A new state law discouraging lawsuits that "diminish citizen participation in government" is grounds to reverse a libel verdict against the Kane County Chronicle, attorneys representing the paper argue.

The Citizen Participation Act discourages "abuse of defamation laws by the powerful," which applies to the suit brought against the paper and ex-columnist Bill Page by Illinois Supreme Court Justice Robert Thomas, according to a motion for dismissal filed Tuesday.

"Simply put, the Illinois legislature has spoken: (Page's) actions are absolutely privileged and (Thomas') claims cannot proceed," states the motion filed by Washington D.C.-based attorneys Bruce Sanford, Lee Ellis Jr. and Bruce Brown on behalf of Page and Shaw Suburban Media Group, the Chronicle's parent company.

The attorneys argue that the law can apply to this case even though the case was decided before the law was enacted. Thomas' attorney, Joseph Power, called the motion "totally frivolous" and argues it "never would be applied retroactively."

This is the first court action related to the new law since it was enacted last month.

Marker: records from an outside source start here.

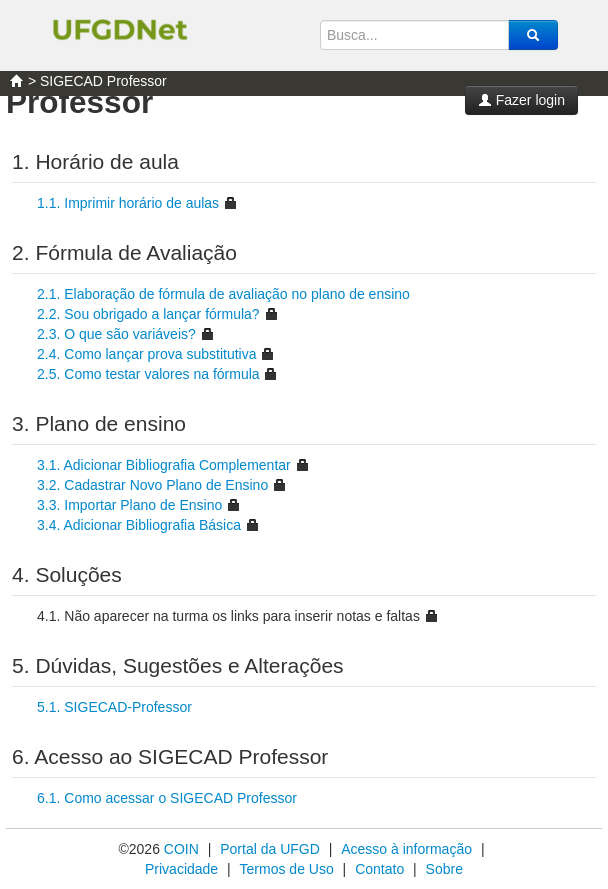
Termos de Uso (287, 869)
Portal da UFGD (270, 849)
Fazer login (521, 100)
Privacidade (181, 869)
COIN (181, 849)
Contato (379, 869)
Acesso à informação (406, 849)
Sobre (444, 869)
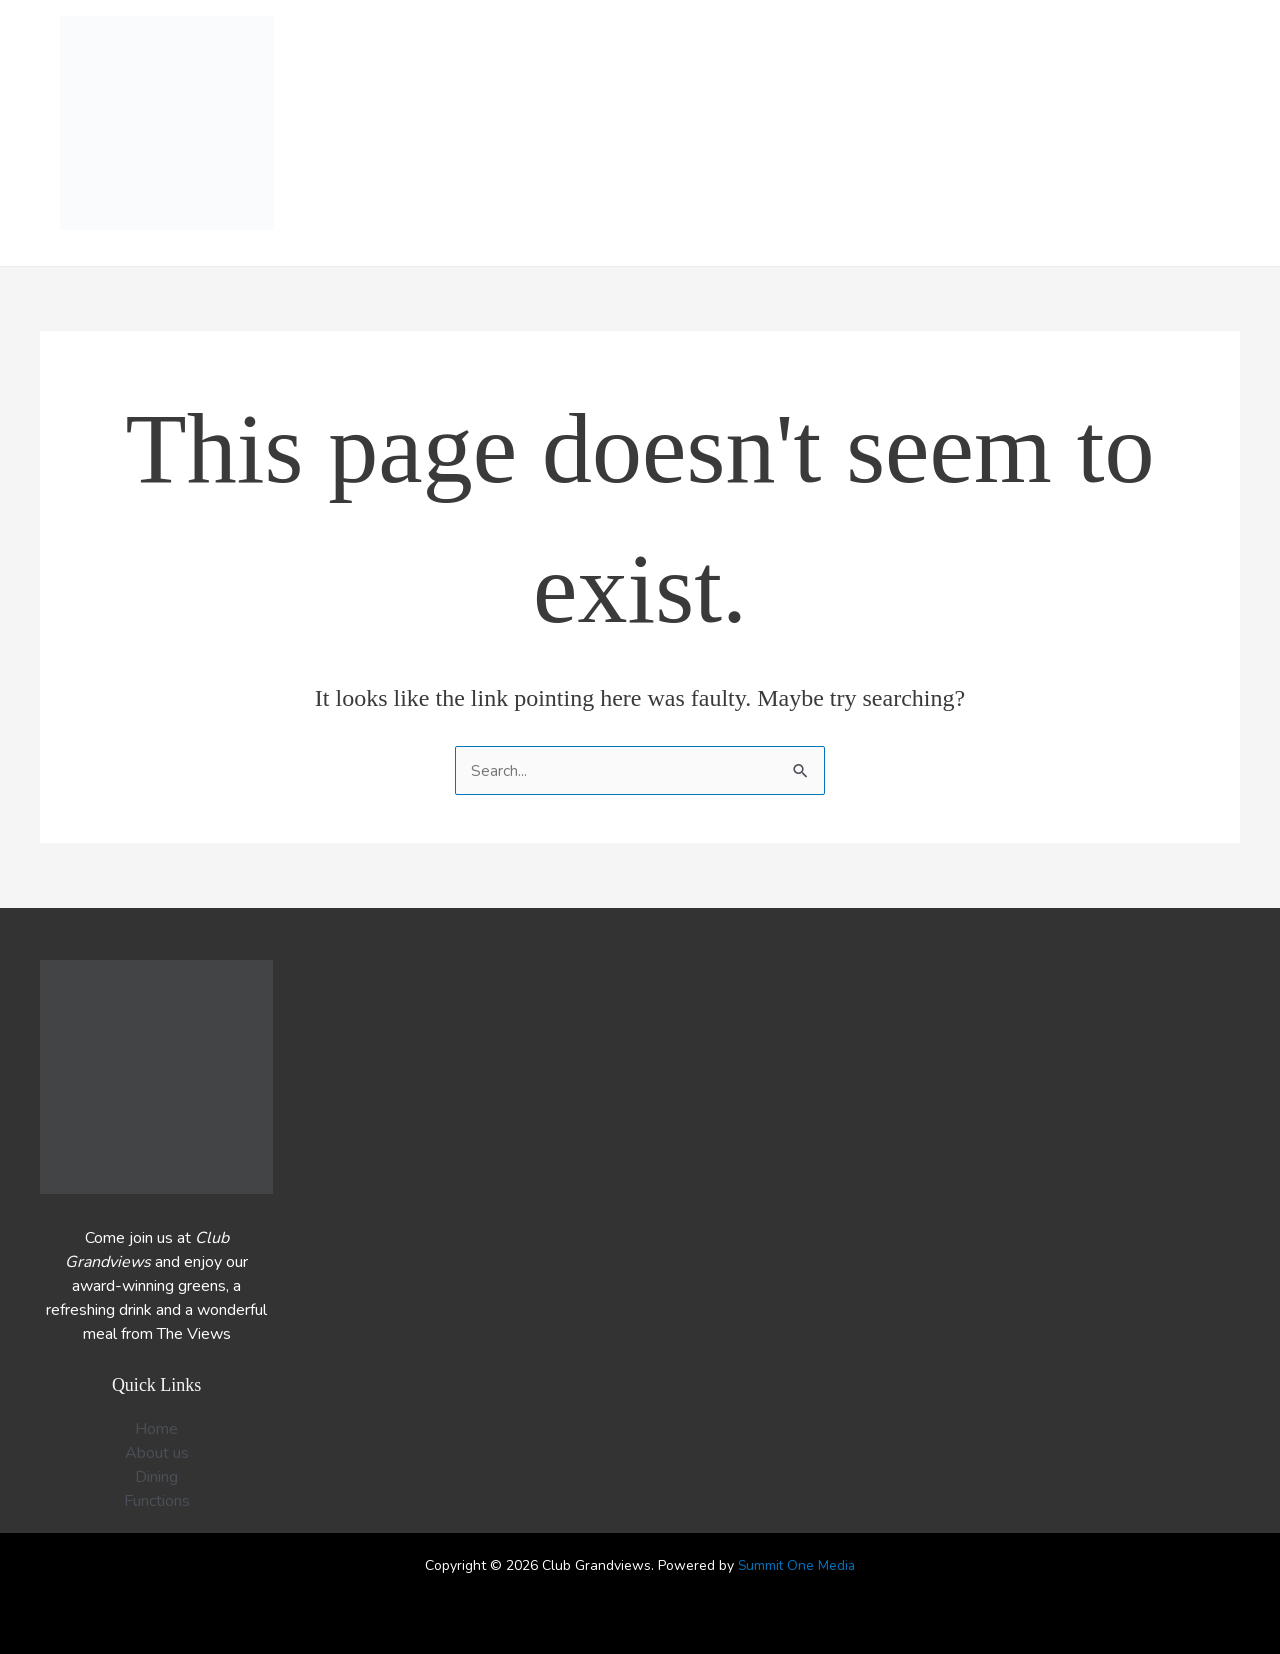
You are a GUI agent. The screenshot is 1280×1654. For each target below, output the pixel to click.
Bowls (885, 133)
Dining (685, 133)
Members (980, 133)
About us (1085, 133)
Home (490, 133)
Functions (784, 133)
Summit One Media (797, 1565)
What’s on (585, 133)
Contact (1189, 133)
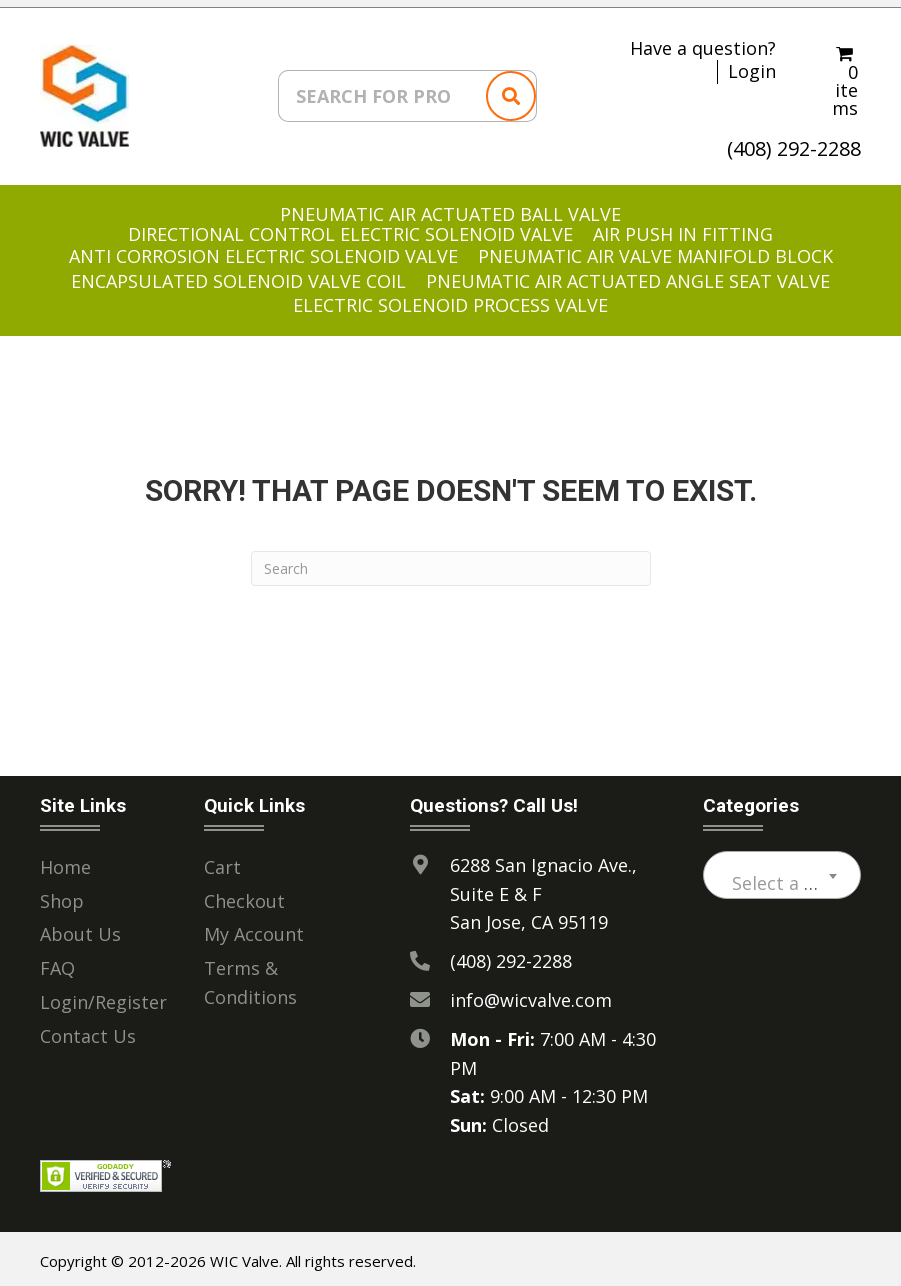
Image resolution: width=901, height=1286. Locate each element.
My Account (254, 928)
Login (752, 65)
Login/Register (103, 995)
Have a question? (703, 41)
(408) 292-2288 (794, 141)
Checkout (244, 894)
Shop (62, 894)
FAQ (57, 962)
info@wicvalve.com (531, 993)
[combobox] (782, 868)
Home (65, 860)
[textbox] (782, 876)
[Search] (451, 561)
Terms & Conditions (250, 976)
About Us (80, 928)
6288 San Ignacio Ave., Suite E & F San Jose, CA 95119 (543, 887)
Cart (222, 860)
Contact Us (88, 1029)
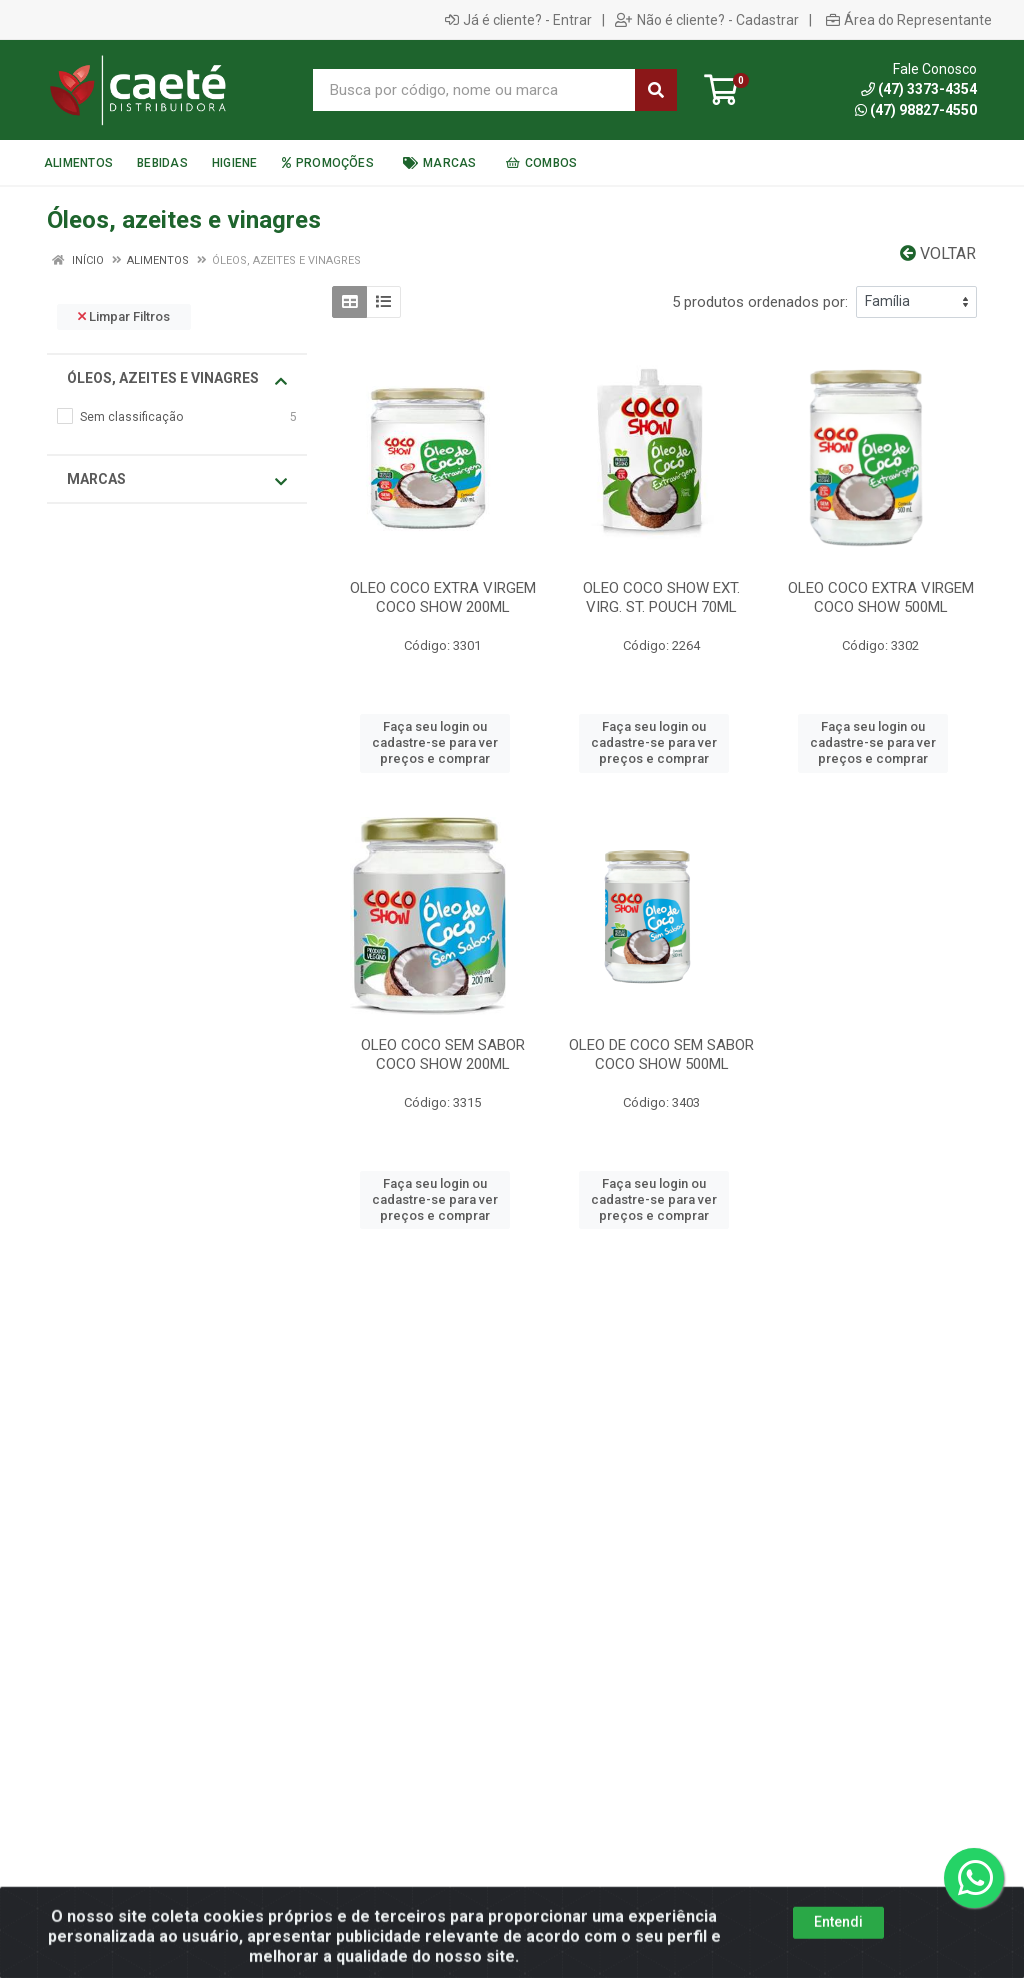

The law targets so-called SLAPP suits -- an acronym for Strategic Litigation Against Public Participation -- often brought against citizens by public officials and wealthy developers to silence criticism, according to the American Civil Liberties Union, which backed the new law.

Most SLAPP suits are filed by big corporations hoping to silence whistleblowers, Powers said, which makes the anti-SLAPP law not applicable to the Page-Thomas case.

The law says such suits are an "abuse of the judicial process" that "significantly chills and diminishes citizen participation in government."

A Kane County jury in November awarded Thomas $7 million -- the largest compensatory award in a defamation case in Illinois history -- after finding the paper was libelous for publishing two columns by Page in 2003 that accused the justice of trading Supreme Court votes for favors.

The paper appealed the verdict. A Cook County judge who was called in to oversee the case lowered the judgment amount to $4 million in March.

In June, the paper filed a lawsuit in federal court against seven Illinois Supreme Court justices, three Illinois appellate court justices and the Cook County judge who presided over the trial, contending the paper can not receive a fair appeal because the appellate court judges are under Thomas' control.